A. Section 4(a) of the Amended MRA is amended in its entirety to read as follows:
(a) Margin Deficit. If at any time the sum of the Margin Amounts of all Purchased Mortgage Loans then subject to Transactions is less than the sum of their Repurchase Prices, a margin deficit (“Margin Deficit”) will exist, and if the Margin Deficit exceeds Two Hundred Fifty Thousand Dollars ($250,000), Buyer, by notice to Seller (a “Margin Call”), may require Seller to transfer to Buyer (x) cash, or (y) if Buyer is willing to accept them in lieu of cash, additional Eligible Mortgage Loans reasonably acceptable to Buyer (“Additional Purchased
Mortgage Loans”), or (z) a combination, to the extent (if any) acceptable to Buyer, of cash and Additional Purchased Mortgage Loans, so that immediately after such transfer(s) the sum of (i) such cash, if any, so transferred to Buyer plus (ii) the aggregate of the Margin Amounts of all Purchased Mortgage Loans for all Transactions outstanding at that time, including any such Additional Purchased Mortgage Loans, will be at least equal to the sum of the Repurchase Prices of all Purchased Mortgage Loans then subject to outstanding Transactions.

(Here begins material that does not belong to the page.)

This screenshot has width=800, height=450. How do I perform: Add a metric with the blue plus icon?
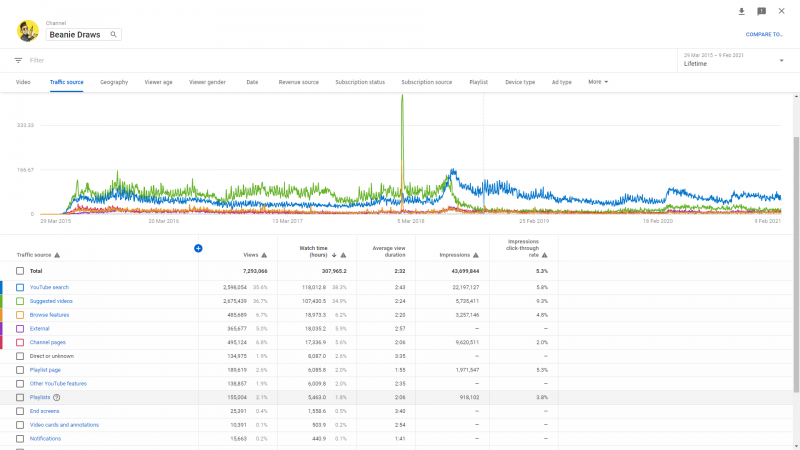198,248
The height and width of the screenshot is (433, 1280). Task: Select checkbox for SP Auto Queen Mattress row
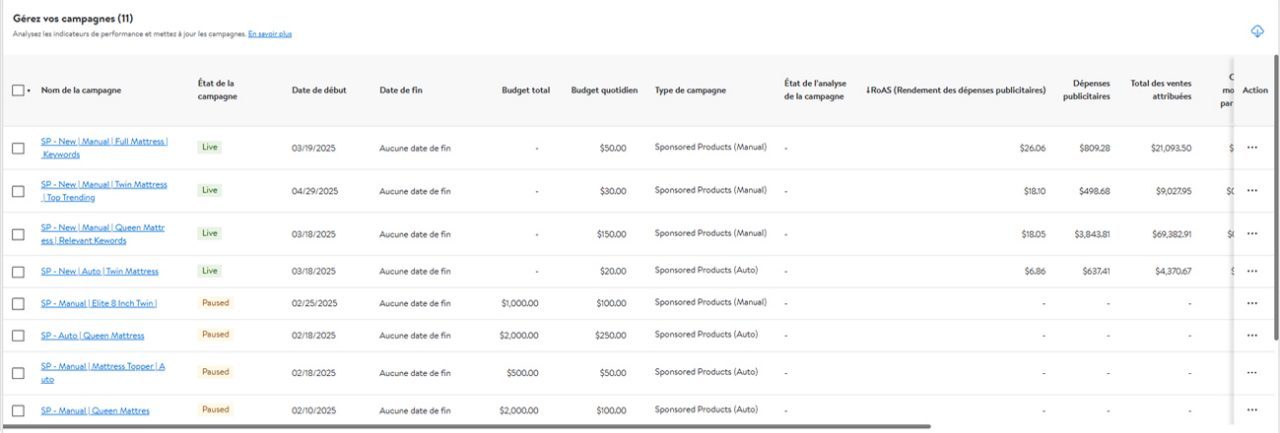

B. Section 4(c) of the Amended MRA is amended in its entirety to read as follows:
(c) Margin Excess. If on any day after Seller has transferred cash or Additional Purchased Mortgage Loans to Buyer pursuant to Section 4(b), the sum of (i) the cash paid to Buyer and (ii) the aggregate of the Margin Amounts of all Purchased Mortgage Loans for all Transactions at that time, including any such Additional Purchased Mortgage Loans, exceeds the sum of the Repurchase Prices of all such Purchased Mortgage Loans by more than Two Hundred Fifty Thousand Dollars ($250,000), then at the request of Seller, Buyer shall return a portion of the cash or Additional Purchased Mortgage Loans to Seller so that the remaining sum of (i) and (ii) does not exceed the sum of such Repurchase Prices; provided that the sum of the cash plus the value of Additional Purchased Mortgage Loans returned shall be strictly limited to an amount, after the return of which, no Margin Deficit will exist.
(The remainder of this page is intentionally blank; counterpart signature pages follow)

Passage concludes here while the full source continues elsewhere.